3. Rotor design. At the heart of the modernization, the team used Westinghouse`s integrated rotor design technology. The rotors are made of single piece (mono-block) construction and finish-machined to accept the customized blades and balanced to ISO acceptance levels or better. At Ringhals, the rotors and modernized blade path were designed to optimize the required flow path pressures and temperatures. The integral rotor disc shapes were optimized using finite element method (FEM) analysis to minimize peak stresses. Shaft overhangs, bearings and couplings were detailed and verified to meet design requirements.

4. Bearings. The new rotors are 28 percent heavier than the original rotors, which required bearing load evaluations to verify the adequacy of the existing bearings. Analysis determined the original LP bearings would support the heavier rotors. However, before the retrofit, engineers found that some of these bearings had been operating at temperatures as high as 114 C–above acceptable industry and Westinghouse operating limits.

It was decided to run a test at Westinghouse`s Charlotte facility to determine the behavior of an original-type bearing as compared to a Westinghouse viscosity pump-style bearing. This design provides an increased oil film thickness that contributed to the lower temperatures by as much as 7 C cooler than the original type bearing in the tests. Therefore, the bearing design of all 12 bearings was changed to the Westinghouse design. Due to the compressed installation schedule, six spare Ringhals bearings were modified to the Westinghouse design, and six new bearings were supplied.

In April of 1994, the six LP bladed rotors and more than 150 crates were shipped directly from the port of Charleston, S.C., to a site adjacent to the Ringhals facility in Sweden. The majority of the components were shipped in accordance with strict cleanliness requirements, free of any preservatives. Each rotor was enclosed in a metal container and environmental bag with continuous circulation of dry air provided by a dehumidifier. As a backup in case of a power failure, desiccant bags were packed with the rotors. Stationary-bladed components were packed in air-tight containers, also with desiccant bags.

Upon arrival at the site, the parts were inventoried and carefully stored awaiting the scheduled installation.

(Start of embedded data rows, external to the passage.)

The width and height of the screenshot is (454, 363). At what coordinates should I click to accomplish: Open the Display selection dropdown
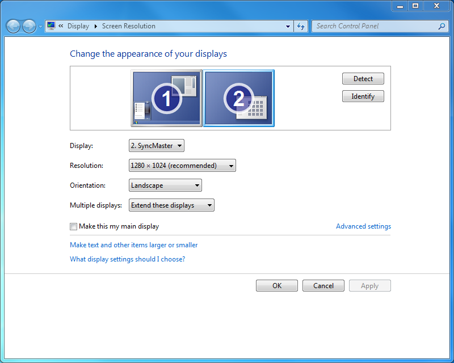coord(157,146)
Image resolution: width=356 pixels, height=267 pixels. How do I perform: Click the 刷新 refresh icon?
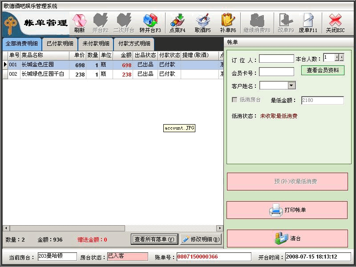tap(80, 21)
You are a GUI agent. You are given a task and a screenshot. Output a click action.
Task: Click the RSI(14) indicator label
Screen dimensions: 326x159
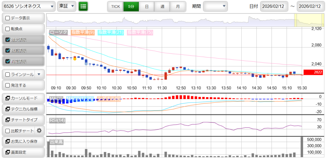(x=57, y=120)
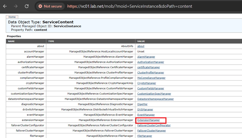Click the browser back arrow
The width and height of the screenshot is (242, 138).
pos(5,6)
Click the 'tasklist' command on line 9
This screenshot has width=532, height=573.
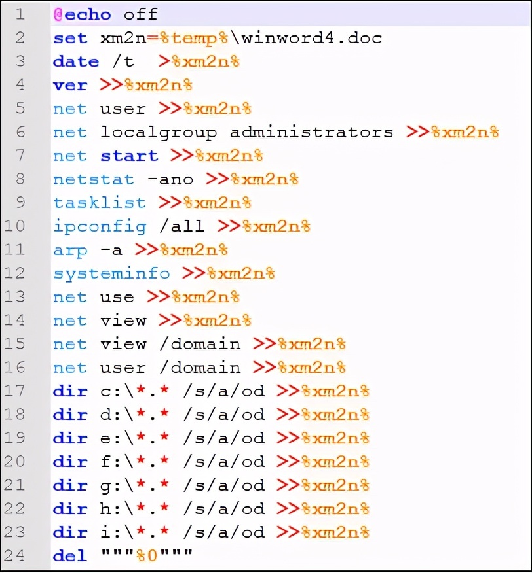(100, 202)
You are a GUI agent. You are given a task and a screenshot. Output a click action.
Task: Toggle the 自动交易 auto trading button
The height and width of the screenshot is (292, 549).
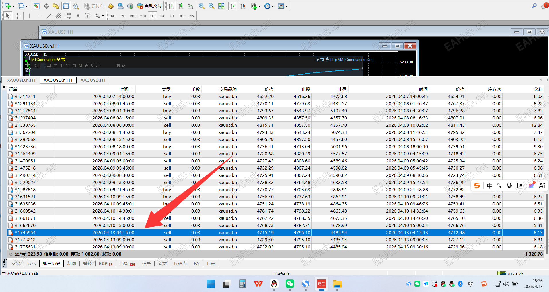tap(149, 6)
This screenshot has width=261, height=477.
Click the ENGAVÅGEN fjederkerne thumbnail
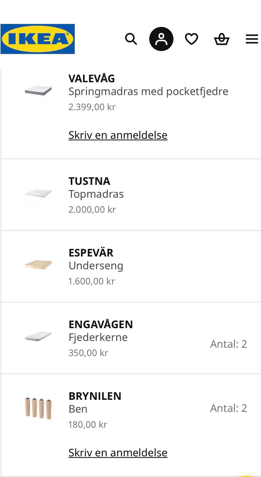pos(38,337)
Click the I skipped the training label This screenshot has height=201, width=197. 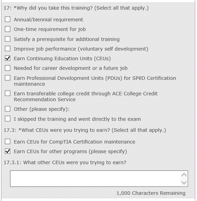[77, 119]
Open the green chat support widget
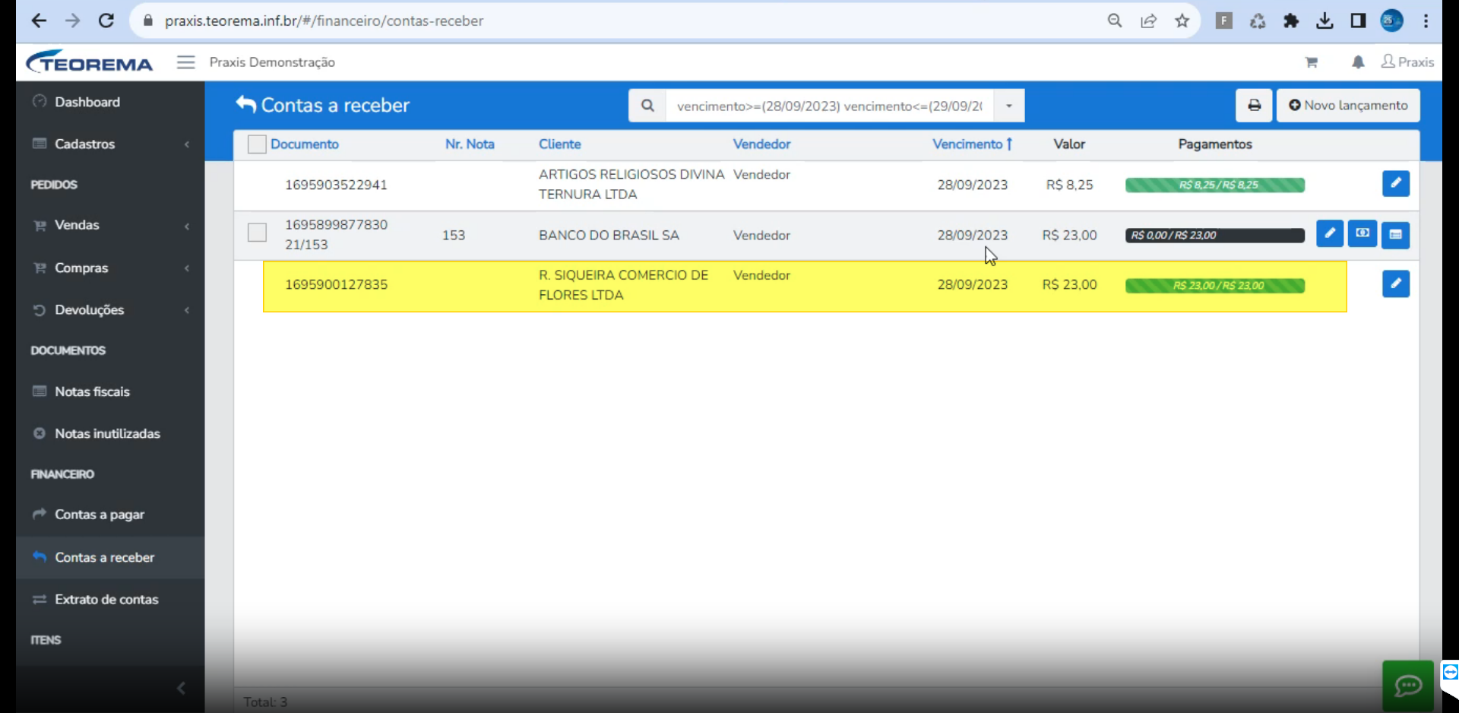Screen dimensions: 1459x713 coord(1407,686)
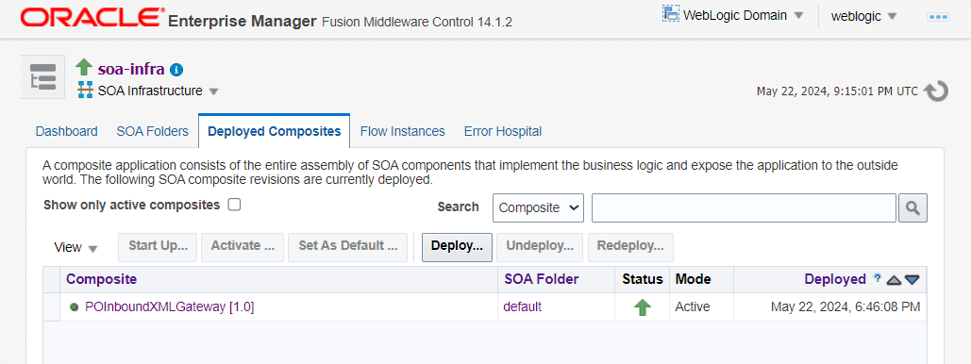Image resolution: width=971 pixels, height=364 pixels.
Task: Sort Deployed column descending arrow
Action: 912,280
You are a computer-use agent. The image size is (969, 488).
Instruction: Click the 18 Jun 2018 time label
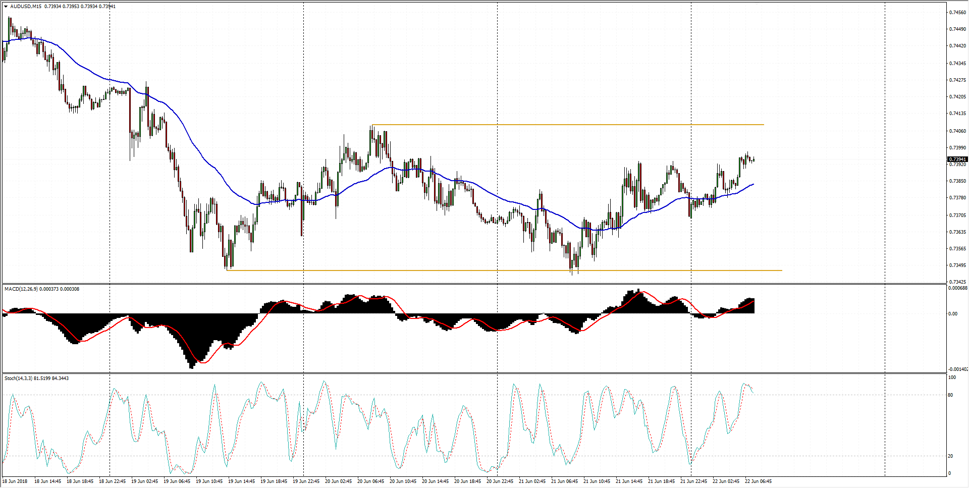(x=15, y=481)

The installation began July 9, 1994. Westinghouse hired local craft workers from GOTFAB, a Swedish company. Because of the aggressive schedule, 50-man crews worked on the installation in two 12-hour shifts. The project began with the disassembly, removal and disposal of the components to be replaced. Then began the simultaneous boring and milling operations of the six existing outer and inner cylinders. The portable boring bars and milling machines were required to machine the cylinders to close tolerances in order to maintain the drawing clearances required between the rotors and stationary components. This was followed by the tedious fitting of the stationary components and final alignment of the rotors.

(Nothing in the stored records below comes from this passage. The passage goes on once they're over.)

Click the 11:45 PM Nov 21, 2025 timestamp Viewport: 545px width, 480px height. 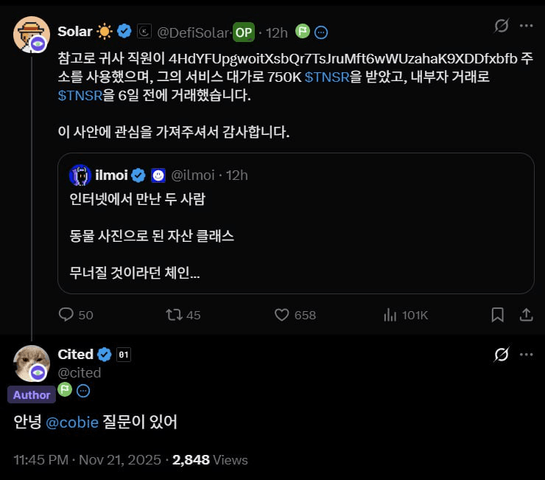click(87, 459)
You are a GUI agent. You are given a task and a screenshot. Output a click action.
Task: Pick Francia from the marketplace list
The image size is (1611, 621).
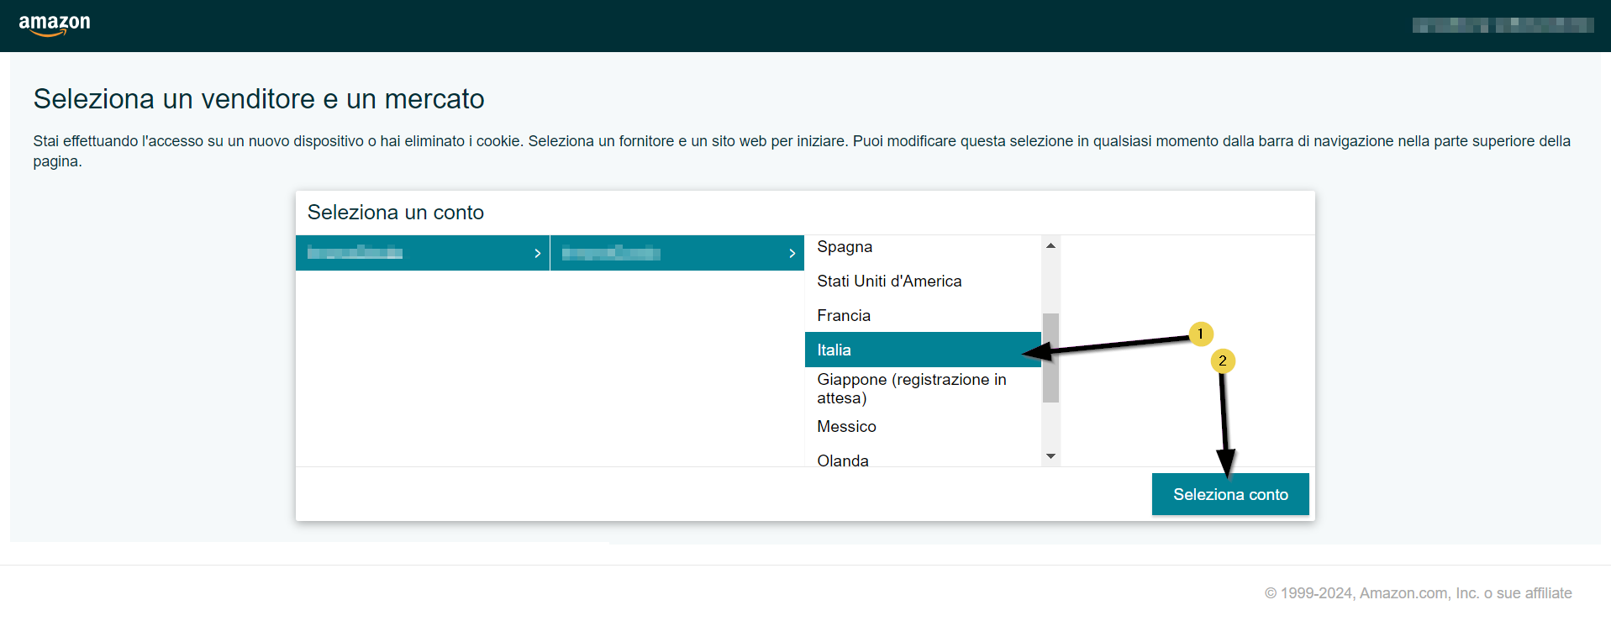pos(844,316)
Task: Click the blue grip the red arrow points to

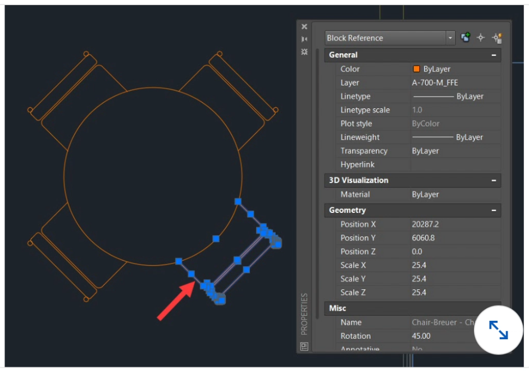Action: click(191, 274)
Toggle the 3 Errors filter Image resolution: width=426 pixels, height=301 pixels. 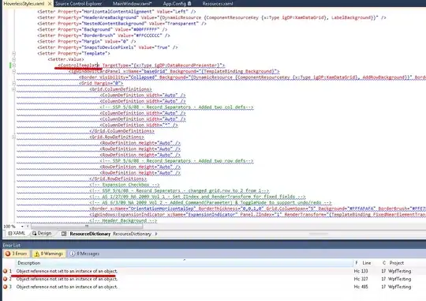pos(17,254)
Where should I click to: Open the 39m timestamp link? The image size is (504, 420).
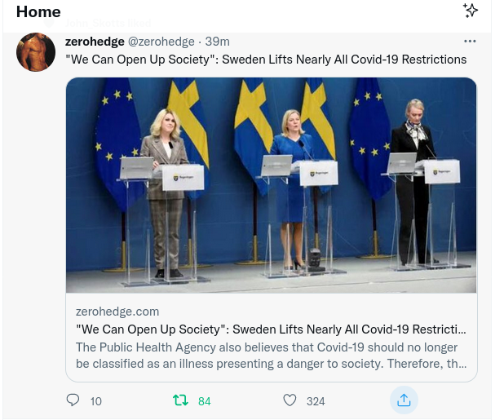point(217,42)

The workscope included the following:

– removal of inner and outer cylinder covers, inlet and exhaust flow guides, rotors and bearings,

– removal of 12 rows of stationary blading from each LP turbine,

– machining of the inner cylinders of each unit to accommodate the replacement blade rings and welded-blade assemblies. The schedule required that this operation be carried out in parallel for all six LP turbines using six boring bars,

– installation of the modified bearings, blade rings, rotors, and inlet and exhaust flow guides,

– honing of 56 coupling bolt holes per rotor and installation of new hydraulic radial fit bolts,

– sizing of coupling spacers between the LP rotors to maintain proper axial alignment of the turbine-generator train,

– setting of rotor and stationary clearances and alignment of the rotor train, and

– planning the entire installation effort in detail, well in advance of the outage. This included detail breakdown of all tasks, amount of work required, duration of each task, and the type of labor required for each task. This estimate was closely monitored and continuously updated as the outage progressed. Additional work-safety and cleanliness practices were required because the reactor was a BWR.

The following efforts contributed and supported the success of the scheduled outage:

– During the design process itself, careful consideration was given to minimize the amount of field machining. For example, existing component contours, bolt holes, etc. were used to the extent possible.

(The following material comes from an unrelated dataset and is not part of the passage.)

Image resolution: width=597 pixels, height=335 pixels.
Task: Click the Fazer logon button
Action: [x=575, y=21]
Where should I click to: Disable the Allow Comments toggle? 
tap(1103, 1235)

– Six original spare journal bearings were altered for oil supply passages and new babbitt design in advance, and six new bearings were supplied. These bearings were installed in the existing spherical bore supports, reducing the retrofit effort.

– Final radial seal clearances were set during manufacturing, thus eliminating seal machining during installation.

– Spare axial sealing rings with extra machining stock were provided, allowing axial shifting of the blade rings during field work if required.

– Spare seals, support keys, bolting, shims, etc., were provided.

– Rotor train alignments along with the permissible tolerance ranges were sent to the field well in advance, providing flexibility for the field crew.

– Design team members in Orlando were available around the clock to support field engineers in the event that assistance was required.

The installation went very well without major problems. Replacement parts assembled accurately, well within required design fits and tolerances. The installation workscope was completed within the refueling outage schedule and culminated with a trouble-free start-up of the two units. Units 11 and 12 were rolled with steam on September 3 and September 5 respectively. Both units were overspeed-tested at 110-percent speed and synchronized to the grid the same day. The units were brought to full load without any problems. Maximum lower half bearing metal temperature recorded was 99 C, average temperature was 83 C. Rotor balancing was not required, with the highest recorded bearing cap vertical vibration at 4.9 mm/s (1.7 mills p-p).

Westinghouse Project Manger Ken Johnson said, “The completion and success of this strategic project was made possible by a significant number of dedicated people in Westinghouse and the customer`s organization. The cooperative effort of the purchaser and supplier during the project cycle proved to be a key to the project`s success.”

In 1995, the Ringhals Power Plant set a new production record when the four units generated collective power of 3551 MW, or 17 percent of Sweden`s electricity production. The additional increased power outage of Units 11 and 12 were key to this record output. Johnson added, “The additional 40 MW of power that the retrofit produced is enough power to light a city of 30,000.”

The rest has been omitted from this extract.